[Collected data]
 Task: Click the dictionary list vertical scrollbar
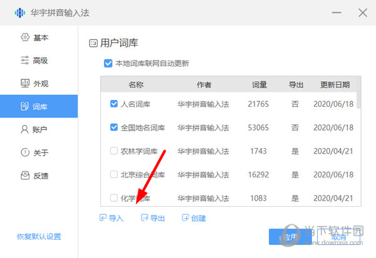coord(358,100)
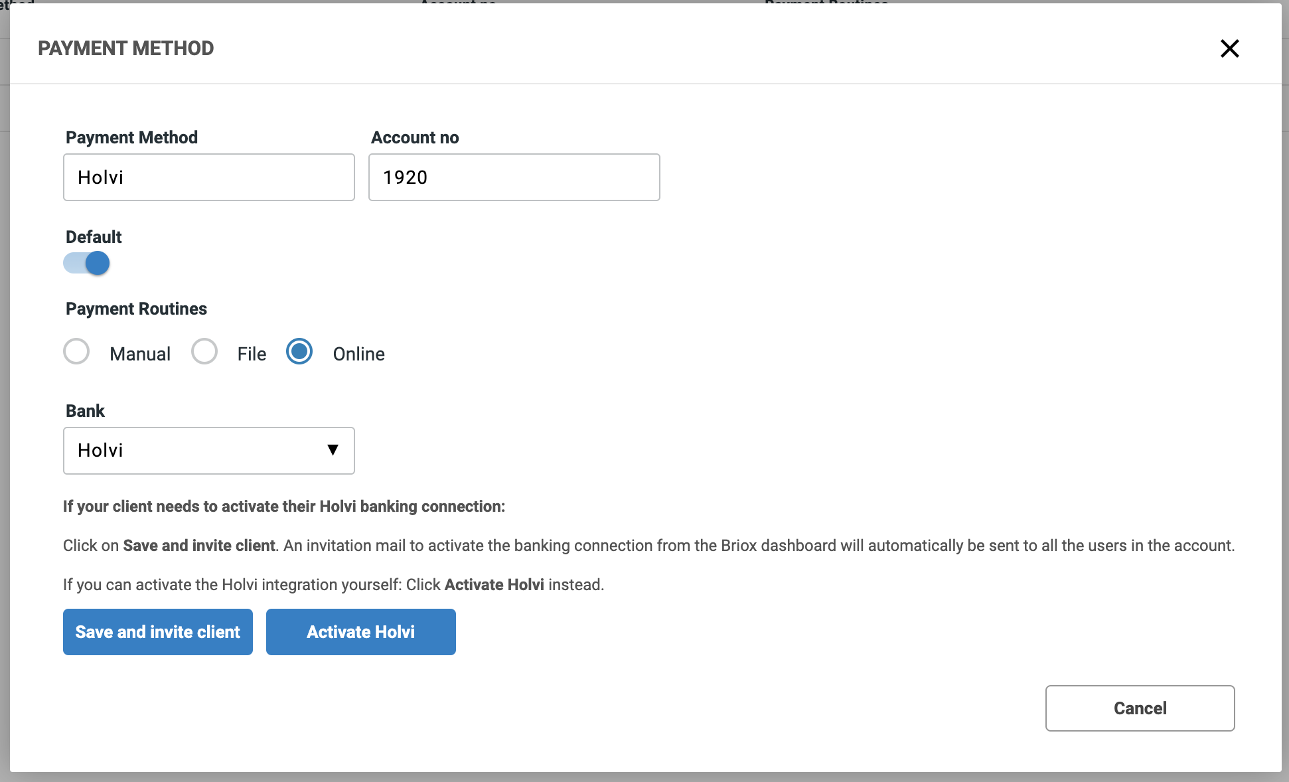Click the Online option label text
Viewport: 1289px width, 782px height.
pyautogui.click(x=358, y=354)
==
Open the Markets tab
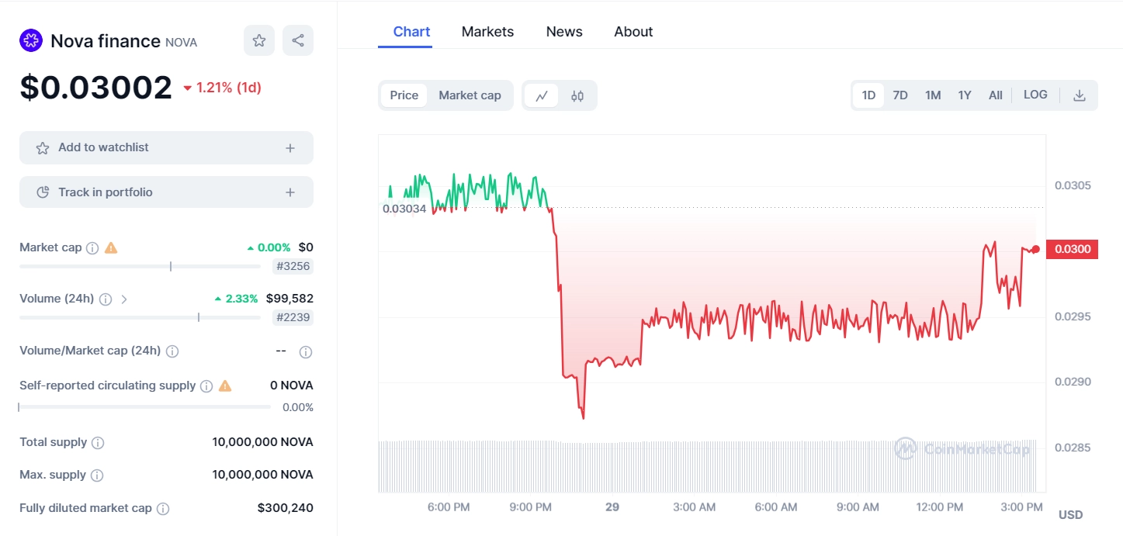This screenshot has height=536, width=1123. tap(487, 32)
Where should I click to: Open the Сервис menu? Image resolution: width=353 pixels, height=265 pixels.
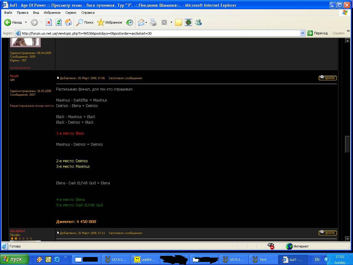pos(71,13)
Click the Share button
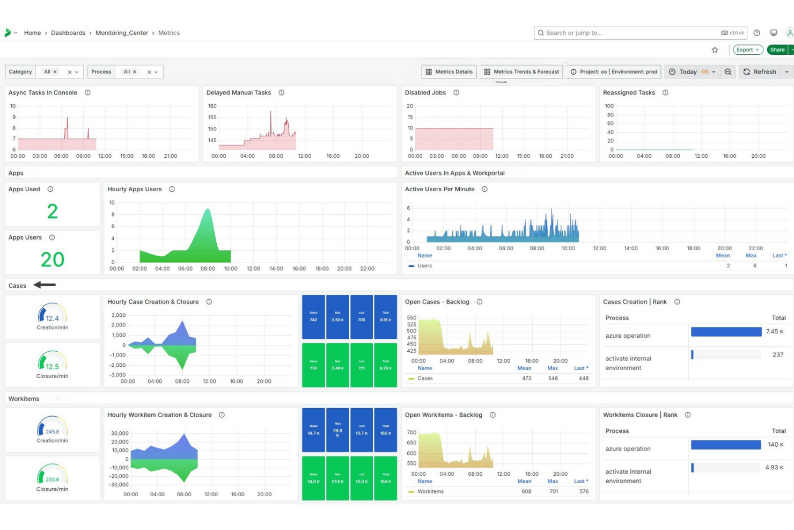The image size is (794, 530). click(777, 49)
...
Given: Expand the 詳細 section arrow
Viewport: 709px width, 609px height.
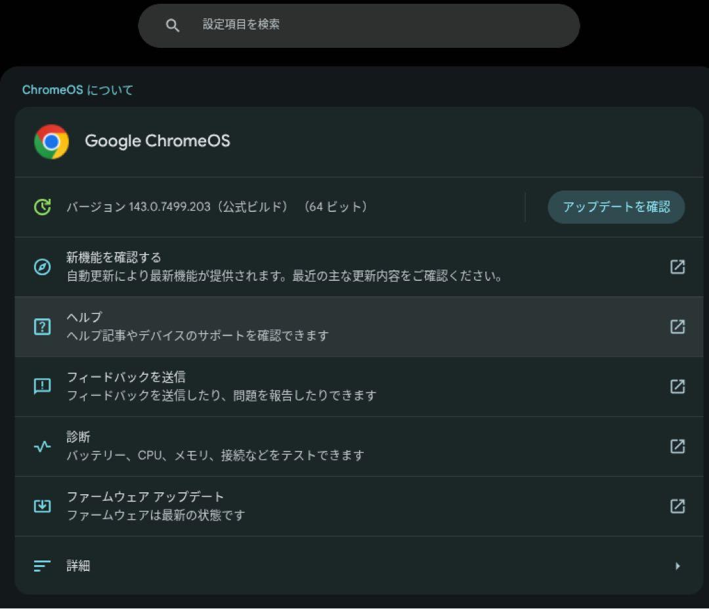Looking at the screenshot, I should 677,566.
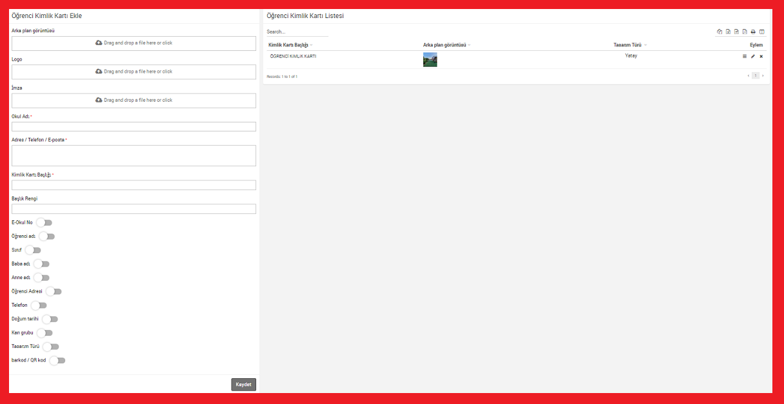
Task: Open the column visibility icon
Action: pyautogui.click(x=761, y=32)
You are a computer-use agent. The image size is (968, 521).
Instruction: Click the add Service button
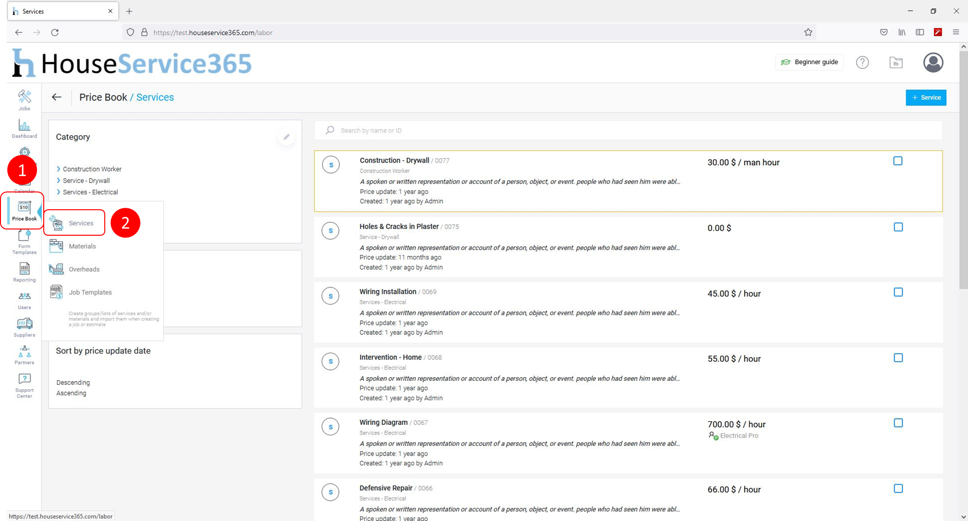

### WHAT IS NEEDED
Word for word, retype the lines in the entries above that run from the one with "Given: Expand the 詳細 section arrow" through the one with "Instruction: Click the add Service button". Both ends count; pictures do not.

### RESULT FOR THIS EXERCISE
Given: Expand the 詳細 section arrow
Viewport: 709px width, 609px height.
Looking at the screenshot, I should 677,566.
Task: Open the column visibility icon
Action: pyautogui.click(x=761, y=32)
You are a computer-use agent. The image size is (968, 521).
Instruction: Click the add Service button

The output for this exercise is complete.